● **Polecenie a**
Streść krócej akapit tekstu o jubileuszu Izb Rolniczych, który zaczyna się od słów „Uroczystość jubileuszu 25-lecia”, i zachowaj jego główne fakty.

● **Wybrany tekst**
StoryEditor

Ważni goście na 25-leciu Izb Rolniczych w Auli Kryształowej na SGGW

125-lecie samorządu rolniczego w Polsce i 25-lecie odrodzonych Izb Rolniczych samorządowcy świętowali w gronie delegacji z 16 województw oraz gości ze świata rolnictwa i agrobiznesu. 
11.09.2021., 14:09h
Uroczystość jubileuszu 25-lecia odrodzonego po czasach socjalistycznych samorządu rolniczego było nie tylko dobrą okazją do wspomnień i podsumowań, ale także do wskazania najważniejszych problemów, jakie stoją przed samorządem rolniczym i rolnictwem w najbliższych latach. Wiktor Szmulewicz – prezes Krajowej Rady Izb Rolniczych przytoczył list Białostockiej Izby Rolniczej z 1937 roku, w którym ówcześni samorządowcy wskazywali na najważniejsze problemy polskiej wsi.

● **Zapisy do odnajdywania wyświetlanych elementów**
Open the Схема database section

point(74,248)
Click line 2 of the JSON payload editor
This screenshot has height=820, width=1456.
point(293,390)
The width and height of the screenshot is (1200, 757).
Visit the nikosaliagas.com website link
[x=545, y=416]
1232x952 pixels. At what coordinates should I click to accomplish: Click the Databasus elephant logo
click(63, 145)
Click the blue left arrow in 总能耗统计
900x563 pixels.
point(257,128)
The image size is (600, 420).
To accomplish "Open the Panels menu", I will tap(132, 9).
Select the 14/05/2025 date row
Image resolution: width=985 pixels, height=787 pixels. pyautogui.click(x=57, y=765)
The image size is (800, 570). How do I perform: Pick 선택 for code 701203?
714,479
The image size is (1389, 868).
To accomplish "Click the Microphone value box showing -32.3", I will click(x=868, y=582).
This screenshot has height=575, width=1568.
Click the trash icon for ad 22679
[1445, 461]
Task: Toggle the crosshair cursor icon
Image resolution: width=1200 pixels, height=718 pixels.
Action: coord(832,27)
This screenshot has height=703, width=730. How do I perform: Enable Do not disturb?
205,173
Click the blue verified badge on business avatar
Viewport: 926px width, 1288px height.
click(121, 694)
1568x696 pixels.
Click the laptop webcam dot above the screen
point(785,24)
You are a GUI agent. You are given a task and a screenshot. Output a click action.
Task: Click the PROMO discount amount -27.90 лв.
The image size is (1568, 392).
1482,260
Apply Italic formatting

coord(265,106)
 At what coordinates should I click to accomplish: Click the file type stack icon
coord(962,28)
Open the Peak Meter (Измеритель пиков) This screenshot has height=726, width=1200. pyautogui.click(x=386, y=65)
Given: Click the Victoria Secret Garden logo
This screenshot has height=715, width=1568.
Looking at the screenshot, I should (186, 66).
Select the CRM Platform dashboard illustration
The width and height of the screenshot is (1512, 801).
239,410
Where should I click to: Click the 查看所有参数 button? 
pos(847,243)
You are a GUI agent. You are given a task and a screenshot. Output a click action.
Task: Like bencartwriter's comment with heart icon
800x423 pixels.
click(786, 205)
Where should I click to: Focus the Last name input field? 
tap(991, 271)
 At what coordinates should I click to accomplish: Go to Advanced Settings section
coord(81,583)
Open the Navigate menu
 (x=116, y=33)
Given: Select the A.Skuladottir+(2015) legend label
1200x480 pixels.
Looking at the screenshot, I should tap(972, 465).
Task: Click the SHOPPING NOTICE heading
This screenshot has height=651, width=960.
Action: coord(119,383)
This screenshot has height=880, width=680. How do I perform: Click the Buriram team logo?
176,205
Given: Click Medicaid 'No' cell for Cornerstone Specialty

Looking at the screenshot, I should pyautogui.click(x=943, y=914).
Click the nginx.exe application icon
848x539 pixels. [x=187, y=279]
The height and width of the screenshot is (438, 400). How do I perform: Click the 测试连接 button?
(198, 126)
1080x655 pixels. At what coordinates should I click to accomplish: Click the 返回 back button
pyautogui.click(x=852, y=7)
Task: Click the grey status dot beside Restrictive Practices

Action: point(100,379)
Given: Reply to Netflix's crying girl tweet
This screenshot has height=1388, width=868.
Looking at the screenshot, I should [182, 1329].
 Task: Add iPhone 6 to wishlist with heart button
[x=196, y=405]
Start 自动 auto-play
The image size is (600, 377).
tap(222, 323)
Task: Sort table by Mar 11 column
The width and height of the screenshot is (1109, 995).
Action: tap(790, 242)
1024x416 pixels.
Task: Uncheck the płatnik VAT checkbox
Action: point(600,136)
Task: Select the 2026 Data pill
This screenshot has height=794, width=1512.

● **Polecenie b**
Przepisz dosłownie wiersze zestawienia, zaczynając od jego pierwszego wiersza. Zakończ na wierszu z "pos(847,243)" i uwzględnij go.

● **Odpowiedź pisemna a**
Jubileusz 25-lecia samorządu rolniczego, odrodzonego po czasach socjalistycznych, był okazją do wspomnień i podsumowań. Wskazano na nim także najważniejsze problemy, które w najbliższych latach czekają samorząd rolniczy i rolnictwo. Prezes Krajowej Rady Izb Rolniczych Wiktor Szmulewicz przytoczył list Białostockiej Izby Rolniczej z 1937 roku. Ówcześni samorządowcy opisali w nim najważniejsze problemy polskiej wsi.

● **Odpowiedź pisemna b**
Open the Схема database section

point(74,248)
Click line 2 of the JSON payload editor
This screenshot has height=820, width=1456.
point(293,390)
The width and height of the screenshot is (1200, 757).
Visit the nikosaliagas.com website link
[x=545, y=416]
1232x952 pixels. At what coordinates should I click to accomplish: Click the Databasus elephant logo
click(63, 145)
Click the blue left arrow in 总能耗统计
900x563 pixels.
point(257,128)
The image size is (600, 420).
To accomplish "Open the Panels menu", I will tap(132, 9).
Select the 14/05/2025 date row
Image resolution: width=985 pixels, height=787 pixels. pyautogui.click(x=57, y=765)
The image size is (800, 570). How do I perform: Pick 선택 for code 701203?
714,479
The image size is (1389, 868).
To accomplish "Click the Microphone value box showing -32.3", I will click(x=868, y=582).
This screenshot has height=575, width=1568.
Click the trash icon for ad 22679
[1445, 461]
Task: Toggle the crosshair cursor icon
Image resolution: width=1200 pixels, height=718 pixels.
Action: coord(832,27)
This screenshot has height=703, width=730. How do I perform: Enable Do not disturb?
205,173
Click the blue verified badge on business avatar
Viewport: 926px width, 1288px height.
click(121, 694)
1568x696 pixels.
Click the laptop webcam dot above the screen
point(785,24)
You are a GUI agent. You are given a task and a screenshot. Output a click action.
Task: Click the PROMO discount amount -27.90 лв.
The image size is (1568, 392).
1482,260
Apply Italic formatting

coord(265,106)
 At what coordinates should I click to accomplish: Click the file type stack icon
coord(962,28)
Open the Peak Meter (Измеритель пиков) This screenshot has height=726, width=1200. pyautogui.click(x=386, y=65)
Given: Click the Victoria Secret Garden logo
This screenshot has height=715, width=1568.
Looking at the screenshot, I should (186, 66).
Select the CRM Platform dashboard illustration
The width and height of the screenshot is (1512, 801).
239,410
Where should I click to: Click the 查看所有参数 button? 
pos(847,243)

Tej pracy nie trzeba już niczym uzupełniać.